Над ним возникла грубая и мерцающая проекция, отображающая несколько текстовых сообщений в маленьких прямоугольниках, выстроенных один над другим, каждый из которых пронумерован. В тексте некоторых сообщений были номера предыдущих сообщений, как будто это был ответ.

Алцерис понятия не имела, что, черт возьми, это за штука и для чего она нужна, поэтому она спросила: «Как это поможет нам достичь нашей цели?»

«Ну, если ты не хочешь искать его самостоятельно, я подумал, что было бы неплохо спросить у Бёрджесса дорогу по защищенному каналу», — ответил он, печатая на громко щелкающей клавиатуре и управляя другими частями терминала. пока проекция прокручивалась мимо.

— Подожди, ты можешь поговорить напрямую с Бёрджессом? Как они тебя еще не нашли? — спросил Алсерис.

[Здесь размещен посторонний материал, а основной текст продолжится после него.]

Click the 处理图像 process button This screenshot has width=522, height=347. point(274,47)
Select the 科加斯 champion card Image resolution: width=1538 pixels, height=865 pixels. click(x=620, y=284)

«Это не эфирная волна открытого канала», — с готовностью объяснил он. Даже с волнением. «Мы захватили городскую проводку светового камня для передачи сигнала, и сеть соединит вас только в том случае, если у вас есть подпись души в белом списке. У каждого из нас есть, э-э… частичная копия сети, и записи представляют собой довольно большую тарабарщину, если кто-то с нужной подписью души не действует в качестве живого ключа расшифровки. Даже интенсивность наших сигналов настолько сравнительно мала, что их невозможно обнаружить среди и без того довольно слабого потока Игниса к световым камням… По крайней мере, когда они включены.

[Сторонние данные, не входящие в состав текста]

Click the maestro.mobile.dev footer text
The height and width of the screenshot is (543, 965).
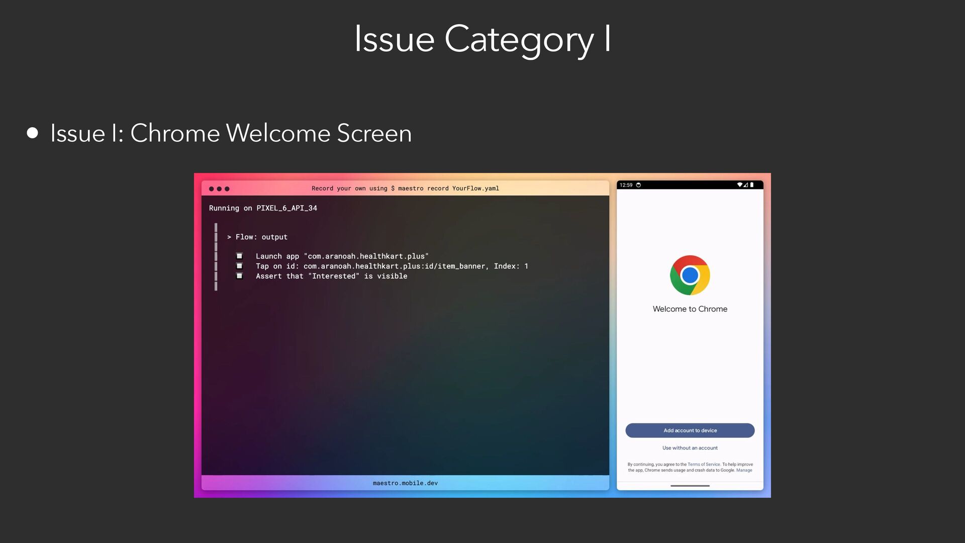405,483
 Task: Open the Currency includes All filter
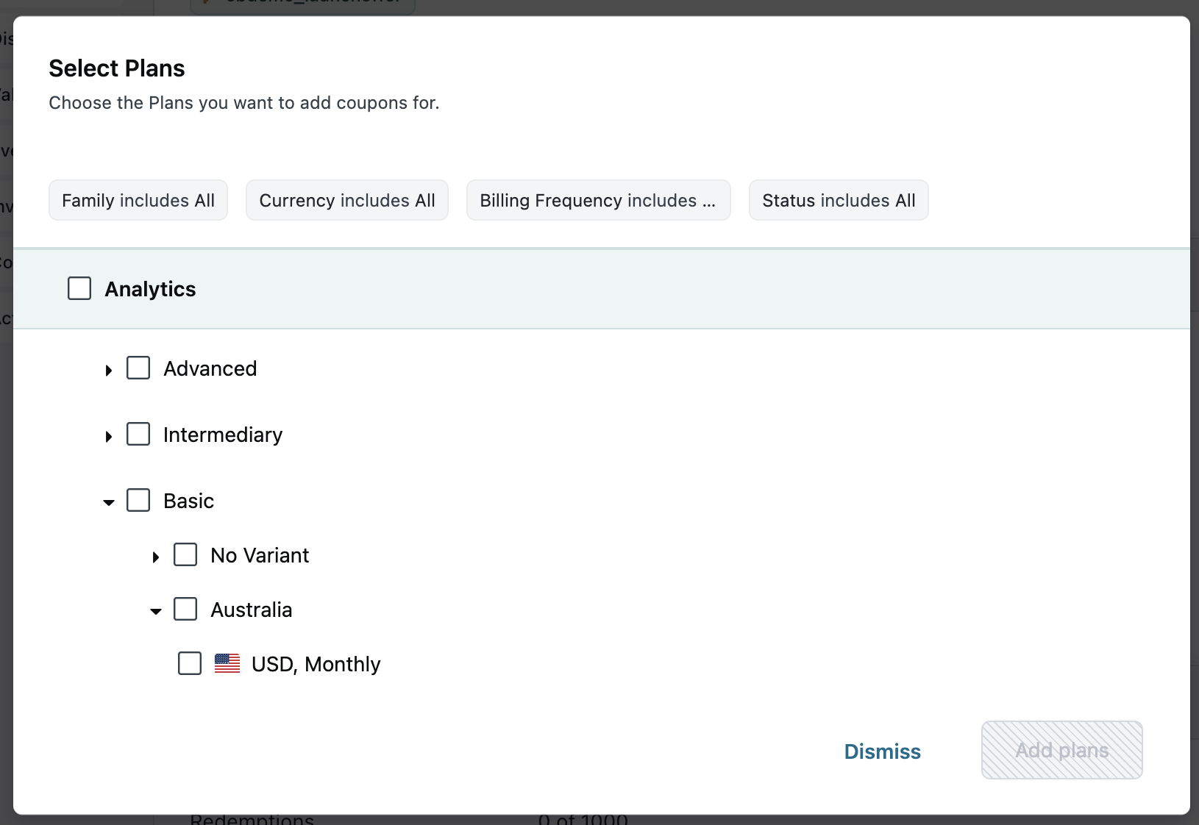click(347, 200)
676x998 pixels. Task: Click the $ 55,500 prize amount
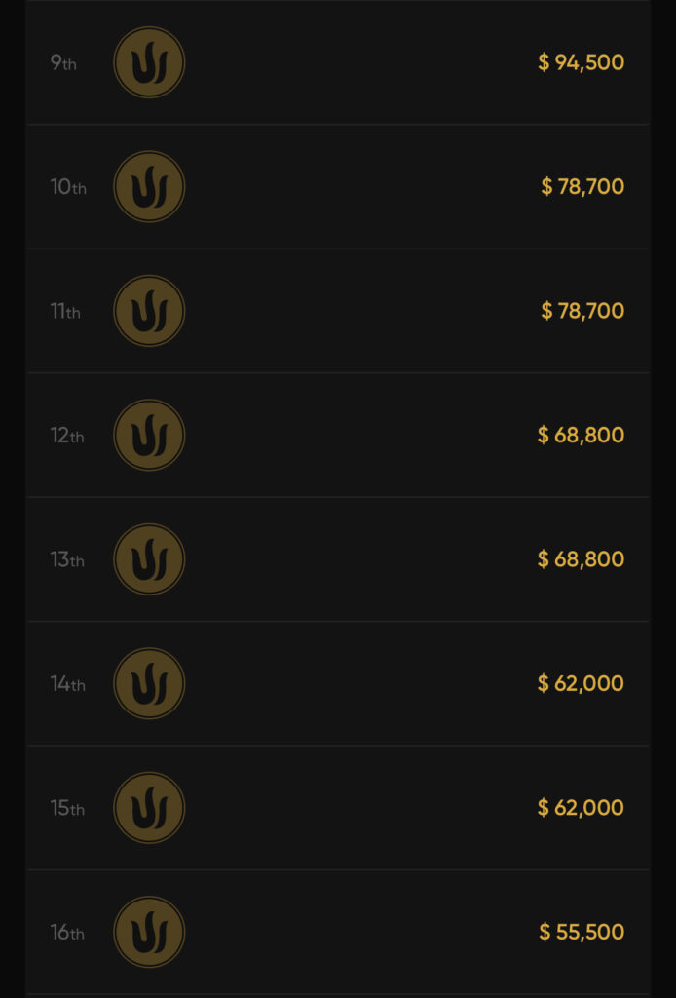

— Звучит… как будто ваши сигналы невосприимчивы к перехвату посредством скимминга эфирных волн. Слишком хорошо, чтобы быть правдой, если бы такая технология была доступна, почему икесианские военные не использовали ее в войне?»

«Кто сказал, что они этого не сделали?» Затворник подмигнул с лукавой ухмылкой. «Не верьте мне на слово, у меня нет доказательств. Во всяком случае, это, вероятно, был один из многих проектов, находящихся в разработке, которые еще не были достаточно продвинулись, чтобы когда-либо увидеть развертывание, поэтому только сейчас мы пожинаем плоды этого…»

На несколько секунд он вернулся к набору текста, затем снова посмотрел на Алцериса и добавил: «Или Бёрджесс может быть просто гением, это также объясняет, откуда он знал, что это нужно делать. Хорошо, я передал сообщение, теперь подождем».

Терминал в другой комнате начал издавать громкое щелканье и жужжание, из его механизмов поднимались клочья тумана, а Отшельник откинулся на спинку сиденья в ожидании. Десять секунд. Двадцать секунд. Тридцать секунд. Сорок секунд.

«Сколько времени это обычно занимает?» Стрейк вскрикнул.

«Отправить сообщение? Не так долго, даже при полном шифровании. Бёрджесс, наверное, просто вводит указания в коде, он такой параноик, — ответил Затворник.

Еще несколько секунд, и третья дверь кухни со скрипом открылась, и в нее, спотыкаясь, вкатилась раздутая фигура не в форме мужчины средних лет, от которого пахло дешевым зерновым спиртом, потом и мочой, его глаза были закрыты. Он вяло подошел к раковине, наполнил старую металлическую чашку водой, выпил ее и повторил процесс еще дважды, прежде чем повернул голову.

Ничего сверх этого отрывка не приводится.